Koch Institute for Integrative Cancer Research

Massachusetts Institute of Technology

Cambridge, Massachusetts

360,000 gsf

$210 million


LEED Gold Certified

Ellenzweig provided program verification, feasibility study, laboratory planning and design, architectural design, and construction administration services for the Koch Institute for Integrative Cancer Research.

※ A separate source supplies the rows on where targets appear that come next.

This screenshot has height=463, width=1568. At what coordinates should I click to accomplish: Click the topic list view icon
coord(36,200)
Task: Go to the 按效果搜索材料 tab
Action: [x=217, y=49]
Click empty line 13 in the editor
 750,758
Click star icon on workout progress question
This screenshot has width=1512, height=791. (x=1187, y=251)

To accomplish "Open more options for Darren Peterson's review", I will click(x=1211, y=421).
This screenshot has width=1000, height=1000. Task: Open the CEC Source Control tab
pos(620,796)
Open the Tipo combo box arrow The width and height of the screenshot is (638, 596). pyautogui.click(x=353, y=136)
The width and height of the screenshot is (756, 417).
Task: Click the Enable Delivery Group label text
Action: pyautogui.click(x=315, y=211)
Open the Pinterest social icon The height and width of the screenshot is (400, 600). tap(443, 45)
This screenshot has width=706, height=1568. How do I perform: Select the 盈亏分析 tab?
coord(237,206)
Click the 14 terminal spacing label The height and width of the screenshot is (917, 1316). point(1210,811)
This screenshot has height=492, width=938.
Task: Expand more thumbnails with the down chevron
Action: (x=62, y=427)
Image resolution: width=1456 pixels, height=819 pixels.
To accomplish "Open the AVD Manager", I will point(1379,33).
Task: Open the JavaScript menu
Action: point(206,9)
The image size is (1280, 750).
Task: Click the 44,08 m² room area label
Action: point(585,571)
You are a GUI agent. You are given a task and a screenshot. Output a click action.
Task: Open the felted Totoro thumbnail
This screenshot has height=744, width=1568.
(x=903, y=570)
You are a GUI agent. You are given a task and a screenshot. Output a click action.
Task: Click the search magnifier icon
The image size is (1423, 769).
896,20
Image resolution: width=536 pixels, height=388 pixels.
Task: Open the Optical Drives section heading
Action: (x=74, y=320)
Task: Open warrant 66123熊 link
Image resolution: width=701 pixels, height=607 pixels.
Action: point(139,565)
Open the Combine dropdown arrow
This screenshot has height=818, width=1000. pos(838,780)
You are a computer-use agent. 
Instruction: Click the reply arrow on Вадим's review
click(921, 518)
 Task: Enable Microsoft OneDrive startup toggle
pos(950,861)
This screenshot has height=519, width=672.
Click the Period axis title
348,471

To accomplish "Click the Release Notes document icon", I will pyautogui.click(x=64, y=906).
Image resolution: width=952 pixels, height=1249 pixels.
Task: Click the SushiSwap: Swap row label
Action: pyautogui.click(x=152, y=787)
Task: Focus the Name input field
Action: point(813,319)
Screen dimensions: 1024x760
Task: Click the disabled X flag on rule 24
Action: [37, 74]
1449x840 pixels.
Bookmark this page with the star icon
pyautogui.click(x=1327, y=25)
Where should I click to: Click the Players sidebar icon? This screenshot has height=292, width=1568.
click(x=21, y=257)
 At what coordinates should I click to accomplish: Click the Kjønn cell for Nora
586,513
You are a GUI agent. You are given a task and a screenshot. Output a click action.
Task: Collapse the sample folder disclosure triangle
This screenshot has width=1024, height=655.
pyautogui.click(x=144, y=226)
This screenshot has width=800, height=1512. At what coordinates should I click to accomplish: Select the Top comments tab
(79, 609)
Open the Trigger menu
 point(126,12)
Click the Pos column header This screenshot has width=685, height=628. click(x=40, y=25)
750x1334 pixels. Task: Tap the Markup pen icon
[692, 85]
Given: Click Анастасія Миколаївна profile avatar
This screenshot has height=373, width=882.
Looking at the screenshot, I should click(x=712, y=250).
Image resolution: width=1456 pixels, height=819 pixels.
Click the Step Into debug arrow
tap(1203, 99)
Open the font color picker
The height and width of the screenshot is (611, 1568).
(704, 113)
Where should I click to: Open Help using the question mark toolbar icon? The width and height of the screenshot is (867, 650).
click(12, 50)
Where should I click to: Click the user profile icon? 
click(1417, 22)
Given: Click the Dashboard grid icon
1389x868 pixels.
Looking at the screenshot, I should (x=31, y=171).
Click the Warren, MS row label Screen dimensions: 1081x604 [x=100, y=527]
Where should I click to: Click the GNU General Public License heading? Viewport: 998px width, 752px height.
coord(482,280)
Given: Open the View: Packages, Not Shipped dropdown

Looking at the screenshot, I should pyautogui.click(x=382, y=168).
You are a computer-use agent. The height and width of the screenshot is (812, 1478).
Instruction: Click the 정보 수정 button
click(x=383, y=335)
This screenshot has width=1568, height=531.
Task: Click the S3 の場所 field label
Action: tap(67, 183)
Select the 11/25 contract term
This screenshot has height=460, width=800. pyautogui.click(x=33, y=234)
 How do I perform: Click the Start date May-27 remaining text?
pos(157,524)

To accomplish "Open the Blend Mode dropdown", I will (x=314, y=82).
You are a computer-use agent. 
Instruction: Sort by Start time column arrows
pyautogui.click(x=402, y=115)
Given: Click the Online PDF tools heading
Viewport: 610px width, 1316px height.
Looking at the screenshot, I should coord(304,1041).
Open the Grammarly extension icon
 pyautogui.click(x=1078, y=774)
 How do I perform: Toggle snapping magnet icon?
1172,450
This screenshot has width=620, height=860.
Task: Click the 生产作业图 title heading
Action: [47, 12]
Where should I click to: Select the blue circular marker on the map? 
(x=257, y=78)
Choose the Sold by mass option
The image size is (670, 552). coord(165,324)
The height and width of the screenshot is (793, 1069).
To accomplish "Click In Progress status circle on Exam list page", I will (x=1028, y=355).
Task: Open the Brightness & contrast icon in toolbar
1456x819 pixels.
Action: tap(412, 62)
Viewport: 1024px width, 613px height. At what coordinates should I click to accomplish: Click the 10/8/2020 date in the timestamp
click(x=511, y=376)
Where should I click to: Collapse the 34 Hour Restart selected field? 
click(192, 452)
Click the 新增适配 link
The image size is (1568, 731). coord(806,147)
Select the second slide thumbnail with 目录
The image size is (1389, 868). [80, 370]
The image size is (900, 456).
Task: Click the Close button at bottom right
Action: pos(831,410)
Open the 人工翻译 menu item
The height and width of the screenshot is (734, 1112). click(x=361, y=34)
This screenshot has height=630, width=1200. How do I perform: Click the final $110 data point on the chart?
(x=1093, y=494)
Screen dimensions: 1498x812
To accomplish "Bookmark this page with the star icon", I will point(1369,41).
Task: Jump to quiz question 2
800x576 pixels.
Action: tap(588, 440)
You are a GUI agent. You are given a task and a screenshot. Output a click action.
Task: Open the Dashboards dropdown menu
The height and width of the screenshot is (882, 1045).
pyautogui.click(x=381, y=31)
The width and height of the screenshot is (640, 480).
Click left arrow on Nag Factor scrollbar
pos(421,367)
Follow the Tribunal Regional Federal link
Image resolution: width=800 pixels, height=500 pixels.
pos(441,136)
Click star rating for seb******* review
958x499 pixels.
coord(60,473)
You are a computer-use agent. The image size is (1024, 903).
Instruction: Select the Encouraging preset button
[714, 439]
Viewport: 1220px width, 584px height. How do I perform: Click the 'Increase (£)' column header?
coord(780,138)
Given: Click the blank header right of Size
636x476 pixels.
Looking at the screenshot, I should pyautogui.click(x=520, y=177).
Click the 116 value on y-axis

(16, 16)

The program includes research and core laboratories for the Center for Cancer Research and engineers dedicated to cancer research, as well as lab support, vivarium, conference facilities, meeting spaces, cafeteria, offices, and administrative functions.


The design responds to MIT’s goals for the building and its site, which included: expansion to accommodate current research needs with the capacity and flexibility to accommodate change; promotion of interaction and to serve the larger MIT research community; support for the Institute’s interaction with the growing life sciences community including the Whitehead and Broad Institutes and the Biology Building; reinforcement of the public edge and pedestrian circulation along Main Street and to the Stata Center; reinforcement of the potential courtyard shared with Biology, Chemical Engineering, 16/56, and the Stata Center; and definition of the new campus entry from Kendall Square into the MIT complex.


Entrances at two major corners, Main and Ames and Main and Vassar Streets, provide a gateway to MIT from Kendall Square. The entry space between the Koch Institute building and the existing Biology Building has become the entry court not only for the building, but for MIT.


The design concept provides a distinct identity for the Institute as a part of the developing life sciences complex in Kendall Square. The massing and articulation of the building create a presence that harmonizes with the existing campus in scale and material palette.


The building achieved LEED Gold certification.